• **PROBLEM DESCRIPTION**
Copy out every line of this listing with no changes.

(Items listed in a dataset)

====

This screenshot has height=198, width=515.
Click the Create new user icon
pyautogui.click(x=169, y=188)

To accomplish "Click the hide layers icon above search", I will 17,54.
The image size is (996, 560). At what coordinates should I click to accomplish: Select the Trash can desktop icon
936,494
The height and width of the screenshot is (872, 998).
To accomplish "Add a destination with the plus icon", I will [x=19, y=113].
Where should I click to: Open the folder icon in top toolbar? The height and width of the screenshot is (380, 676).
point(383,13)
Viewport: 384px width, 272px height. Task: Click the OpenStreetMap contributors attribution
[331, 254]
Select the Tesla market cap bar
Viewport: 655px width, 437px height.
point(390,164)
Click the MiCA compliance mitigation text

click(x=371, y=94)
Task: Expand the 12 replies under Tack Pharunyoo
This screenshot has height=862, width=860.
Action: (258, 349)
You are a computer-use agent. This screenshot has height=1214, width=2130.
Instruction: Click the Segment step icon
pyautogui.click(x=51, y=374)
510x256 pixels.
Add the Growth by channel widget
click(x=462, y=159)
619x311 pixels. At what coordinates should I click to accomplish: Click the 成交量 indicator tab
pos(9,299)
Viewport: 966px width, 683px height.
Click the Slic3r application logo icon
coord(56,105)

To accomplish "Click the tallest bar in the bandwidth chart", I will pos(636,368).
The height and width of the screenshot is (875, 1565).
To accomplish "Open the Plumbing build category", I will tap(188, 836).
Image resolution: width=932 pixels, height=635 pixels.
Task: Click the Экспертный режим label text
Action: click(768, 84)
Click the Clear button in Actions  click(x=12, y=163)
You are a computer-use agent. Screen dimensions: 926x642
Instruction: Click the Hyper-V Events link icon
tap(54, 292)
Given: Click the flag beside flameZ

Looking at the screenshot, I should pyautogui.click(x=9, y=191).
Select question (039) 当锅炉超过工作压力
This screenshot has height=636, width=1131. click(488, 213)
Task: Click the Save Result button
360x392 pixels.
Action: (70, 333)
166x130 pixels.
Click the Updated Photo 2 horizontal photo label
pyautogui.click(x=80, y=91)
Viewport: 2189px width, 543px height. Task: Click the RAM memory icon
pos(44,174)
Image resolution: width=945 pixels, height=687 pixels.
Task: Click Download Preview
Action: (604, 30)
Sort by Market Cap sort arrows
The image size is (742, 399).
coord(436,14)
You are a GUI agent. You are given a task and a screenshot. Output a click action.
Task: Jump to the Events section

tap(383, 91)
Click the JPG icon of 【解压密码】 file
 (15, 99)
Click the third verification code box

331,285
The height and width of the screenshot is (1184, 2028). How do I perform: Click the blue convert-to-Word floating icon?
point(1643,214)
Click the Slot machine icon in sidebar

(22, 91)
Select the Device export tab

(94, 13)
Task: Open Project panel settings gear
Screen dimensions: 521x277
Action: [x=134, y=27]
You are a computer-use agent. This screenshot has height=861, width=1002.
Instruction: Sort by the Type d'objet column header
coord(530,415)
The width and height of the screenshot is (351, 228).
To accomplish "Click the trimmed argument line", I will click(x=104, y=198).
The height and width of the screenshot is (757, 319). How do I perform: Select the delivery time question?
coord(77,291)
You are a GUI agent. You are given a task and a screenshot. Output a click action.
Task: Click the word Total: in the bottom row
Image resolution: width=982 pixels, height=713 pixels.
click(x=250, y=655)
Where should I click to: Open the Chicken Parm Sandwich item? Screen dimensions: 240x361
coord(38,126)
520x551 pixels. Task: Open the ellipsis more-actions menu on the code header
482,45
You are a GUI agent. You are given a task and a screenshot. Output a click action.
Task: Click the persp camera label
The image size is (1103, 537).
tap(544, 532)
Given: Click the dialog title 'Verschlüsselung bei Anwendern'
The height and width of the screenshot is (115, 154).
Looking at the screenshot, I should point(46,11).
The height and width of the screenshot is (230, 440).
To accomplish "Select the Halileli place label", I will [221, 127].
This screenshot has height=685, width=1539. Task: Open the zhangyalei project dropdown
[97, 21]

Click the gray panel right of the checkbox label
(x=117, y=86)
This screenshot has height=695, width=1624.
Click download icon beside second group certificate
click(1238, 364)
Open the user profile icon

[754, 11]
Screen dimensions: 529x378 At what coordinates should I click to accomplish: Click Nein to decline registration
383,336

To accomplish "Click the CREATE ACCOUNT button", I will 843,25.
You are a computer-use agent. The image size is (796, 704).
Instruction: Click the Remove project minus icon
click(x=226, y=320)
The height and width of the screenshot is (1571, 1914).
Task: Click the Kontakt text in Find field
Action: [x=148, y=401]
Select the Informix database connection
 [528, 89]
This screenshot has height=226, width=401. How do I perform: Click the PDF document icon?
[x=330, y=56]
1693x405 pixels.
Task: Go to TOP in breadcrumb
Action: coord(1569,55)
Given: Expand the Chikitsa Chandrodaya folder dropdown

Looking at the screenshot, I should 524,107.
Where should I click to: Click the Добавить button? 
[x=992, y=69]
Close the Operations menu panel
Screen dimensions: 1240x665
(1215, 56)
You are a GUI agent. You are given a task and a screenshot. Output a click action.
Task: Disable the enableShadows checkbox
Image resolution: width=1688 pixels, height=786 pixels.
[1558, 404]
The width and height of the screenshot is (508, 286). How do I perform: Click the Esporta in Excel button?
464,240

====

• **WRITTEN ANSWER**
This screenshot has height=198, width=515.
Click the Create new user icon
pyautogui.click(x=169, y=188)

To accomplish "Click the hide layers icon above search", I will 17,54.
The image size is (996, 560). At what coordinates should I click to accomplish: Select the Trash can desktop icon
936,494
The height and width of the screenshot is (872, 998).
To accomplish "Add a destination with the plus icon", I will [x=19, y=113].
Where should I click to: Open the folder icon in top toolbar? The height and width of the screenshot is (380, 676).
point(383,13)
Viewport: 384px width, 272px height. Task: Click the OpenStreetMap contributors attribution
[331, 254]
Select the Tesla market cap bar
Viewport: 655px width, 437px height.
point(390,164)
Click the MiCA compliance mitigation text

click(x=371, y=94)
Task: Expand the 12 replies under Tack Pharunyoo
This screenshot has height=862, width=860.
Action: (258, 349)
You are a computer-use agent. This screenshot has height=1214, width=2130.
Instruction: Click the Segment step icon
pyautogui.click(x=51, y=374)
510x256 pixels.
Add the Growth by channel widget
click(x=462, y=159)
619x311 pixels. At what coordinates should I click to accomplish: Click the 成交量 indicator tab
pos(9,299)
Viewport: 966px width, 683px height.
Click the Slic3r application logo icon
coord(56,105)

To accomplish "Click the tallest bar in the bandwidth chart", I will pos(636,368).
The height and width of the screenshot is (875, 1565).
To accomplish "Open the Plumbing build category", I will tap(188, 836).
Image resolution: width=932 pixels, height=635 pixels.
Task: Click the Экспертный режим label text
Action: click(768, 84)
Click the Clear button in Actions  click(x=12, y=163)
You are a computer-use agent. Screen dimensions: 926x642
Instruction: Click the Hyper-V Events link icon
tap(54, 292)
Given: Click the flag beside flameZ

Looking at the screenshot, I should pyautogui.click(x=9, y=191).
Select question (039) 当锅炉超过工作压力
This screenshot has height=636, width=1131. click(488, 213)
Task: Click the Save Result button
360x392 pixels.
Action: (70, 333)
166x130 pixels.
Click the Updated Photo 2 horizontal photo label
pyautogui.click(x=80, y=91)
Viewport: 2189px width, 543px height. Task: Click the RAM memory icon
pos(44,174)
Image resolution: width=945 pixels, height=687 pixels.
Task: Click Download Preview
Action: (604, 30)
Sort by Market Cap sort arrows
The image size is (742, 399).
coord(436,14)
You are a GUI agent. You are given a task and a screenshot. Output a click action.
Task: Jump to the Events section

tap(383, 91)
Click the JPG icon of 【解压密码】 file
 (15, 99)
Click the third verification code box

331,285
The height and width of the screenshot is (1184, 2028). How do I perform: Click the blue convert-to-Word floating icon?
point(1643,214)
Click the Slot machine icon in sidebar

(22, 91)
Select the Device export tab

(94, 13)
Task: Open Project panel settings gear
Screen dimensions: 521x277
Action: [x=134, y=27]
You are a computer-use agent. This screenshot has height=861, width=1002.
Instruction: Sort by the Type d'objet column header
coord(530,415)
The width and height of the screenshot is (351, 228).
To accomplish "Click the trimmed argument line", I will click(x=104, y=198).
The height and width of the screenshot is (757, 319). How do I perform: Select the delivery time question?
coord(77,291)
You are a GUI agent. You are given a task and a screenshot. Output a click action.
Task: Click the word Total: in the bottom row
Image resolution: width=982 pixels, height=713 pixels.
click(x=250, y=655)
Where should I click to: Open the Chicken Parm Sandwich item? Screen dimensions: 240x361
coord(38,126)
520x551 pixels. Task: Open the ellipsis more-actions menu on the code header
482,45
You are a GUI agent. You are given a task and a screenshot. Output a click action.
Task: Click the persp camera label
The image size is (1103, 537).
tap(544, 532)
Given: Click the dialog title 'Verschlüsselung bei Anwendern'
The height and width of the screenshot is (115, 154).
Looking at the screenshot, I should point(46,11).
The height and width of the screenshot is (230, 440).
To accomplish "Select the Halileli place label", I will [221, 127].
This screenshot has height=685, width=1539. Task: Open the zhangyalei project dropdown
[97, 21]

Click the gray panel right of the checkbox label
(x=117, y=86)
This screenshot has height=695, width=1624.
Click download icon beside second group certificate
click(1238, 364)
Open the user profile icon

[754, 11]
Screen dimensions: 529x378 At what coordinates should I click to accomplish: Click Nein to decline registration
383,336

To accomplish "Click the CREATE ACCOUNT button", I will 843,25.
You are a computer-use agent. The image size is (796, 704).
Instruction: Click the Remove project minus icon
click(x=226, y=320)
The height and width of the screenshot is (1571, 1914).
Task: Click the Kontakt text in Find field
Action: [x=148, y=401]
Select the Informix database connection
 [528, 89]
This screenshot has height=226, width=401. How do I perform: Click the PDF document icon?
[x=330, y=56]
1693x405 pixels.
Task: Go to TOP in breadcrumb
Action: coord(1569,55)
Given: Expand the Chikitsa Chandrodaya folder dropdown

Looking at the screenshot, I should 524,107.
Where should I click to: Click the Добавить button? 
[x=992, y=69]
Close the Operations menu panel
Screen dimensions: 1240x665
(1215, 56)
You are a GUI agent. You are given a task and a screenshot. Output a click action.
Task: Disable the enableShadows checkbox
Image resolution: width=1688 pixels, height=786 pixels.
[1558, 404]
The width and height of the screenshot is (508, 286). How do I perform: Click the Esporta in Excel button?
464,240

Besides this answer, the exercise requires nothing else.